**The task:** Every line from the one containing "Task: Click the blue plus add-metric icon" through the end of the data is to be copied exactly, and nothing outside that range.

*** Opening Excerpted data ***

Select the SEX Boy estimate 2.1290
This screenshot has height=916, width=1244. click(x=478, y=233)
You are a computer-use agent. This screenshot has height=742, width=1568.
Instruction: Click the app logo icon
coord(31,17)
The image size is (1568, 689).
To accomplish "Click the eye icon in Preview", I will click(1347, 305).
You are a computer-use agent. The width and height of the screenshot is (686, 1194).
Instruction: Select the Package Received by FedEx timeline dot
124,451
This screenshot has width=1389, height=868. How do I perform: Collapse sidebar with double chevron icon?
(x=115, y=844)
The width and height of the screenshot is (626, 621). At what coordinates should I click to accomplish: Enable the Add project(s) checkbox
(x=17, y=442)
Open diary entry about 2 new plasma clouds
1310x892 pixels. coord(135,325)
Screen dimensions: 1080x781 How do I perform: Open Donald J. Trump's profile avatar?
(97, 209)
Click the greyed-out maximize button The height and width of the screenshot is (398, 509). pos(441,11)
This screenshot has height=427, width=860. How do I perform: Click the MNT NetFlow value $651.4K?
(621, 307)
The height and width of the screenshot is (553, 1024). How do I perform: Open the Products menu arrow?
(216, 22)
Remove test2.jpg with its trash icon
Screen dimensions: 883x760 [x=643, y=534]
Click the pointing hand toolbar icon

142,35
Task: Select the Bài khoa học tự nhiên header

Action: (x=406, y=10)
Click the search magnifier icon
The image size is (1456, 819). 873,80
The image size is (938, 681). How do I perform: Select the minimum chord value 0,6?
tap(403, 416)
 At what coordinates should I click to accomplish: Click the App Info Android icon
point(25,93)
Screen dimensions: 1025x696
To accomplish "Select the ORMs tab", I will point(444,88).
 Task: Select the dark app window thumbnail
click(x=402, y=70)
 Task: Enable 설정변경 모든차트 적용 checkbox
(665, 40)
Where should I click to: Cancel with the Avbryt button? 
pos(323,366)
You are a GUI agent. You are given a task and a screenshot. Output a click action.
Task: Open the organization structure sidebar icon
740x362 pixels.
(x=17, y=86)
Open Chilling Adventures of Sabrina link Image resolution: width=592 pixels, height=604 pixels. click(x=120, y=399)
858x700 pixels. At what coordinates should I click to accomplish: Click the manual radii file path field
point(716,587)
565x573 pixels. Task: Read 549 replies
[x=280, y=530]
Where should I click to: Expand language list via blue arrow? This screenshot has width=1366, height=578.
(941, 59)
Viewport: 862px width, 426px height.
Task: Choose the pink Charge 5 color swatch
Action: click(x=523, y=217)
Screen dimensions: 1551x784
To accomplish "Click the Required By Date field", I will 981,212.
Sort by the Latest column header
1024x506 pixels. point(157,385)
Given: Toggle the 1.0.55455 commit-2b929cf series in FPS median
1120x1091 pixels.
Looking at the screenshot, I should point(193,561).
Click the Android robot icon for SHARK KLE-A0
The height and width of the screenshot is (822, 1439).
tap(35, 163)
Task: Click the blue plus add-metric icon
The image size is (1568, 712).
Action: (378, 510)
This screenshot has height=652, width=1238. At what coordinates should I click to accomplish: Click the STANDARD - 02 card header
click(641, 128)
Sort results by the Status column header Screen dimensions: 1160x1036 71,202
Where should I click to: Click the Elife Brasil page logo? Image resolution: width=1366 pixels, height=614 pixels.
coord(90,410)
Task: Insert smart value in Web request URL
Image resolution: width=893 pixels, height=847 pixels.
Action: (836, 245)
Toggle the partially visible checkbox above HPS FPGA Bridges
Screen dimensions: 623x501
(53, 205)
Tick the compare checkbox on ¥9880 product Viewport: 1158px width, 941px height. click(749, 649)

*** Closing Excerpted data ***

**Result:**
Task: Click the blue plus add-metric icon
The image size is (1568, 712).
Action: (378, 510)
This screenshot has height=652, width=1238. At what coordinates should I click to accomplish: Click the STANDARD - 02 card header
click(641, 128)
Sort results by the Status column header Screen dimensions: 1160x1036 71,202
Where should I click to: Click the Elife Brasil page logo? Image resolution: width=1366 pixels, height=614 pixels.
coord(90,410)
Task: Insert smart value in Web request URL
Image resolution: width=893 pixels, height=847 pixels.
Action: (836, 245)
Toggle the partially visible checkbox above HPS FPGA Bridges
Screen dimensions: 623x501
(53, 205)
Tick the compare checkbox on ¥9880 product Viewport: 1158px width, 941px height. click(749, 649)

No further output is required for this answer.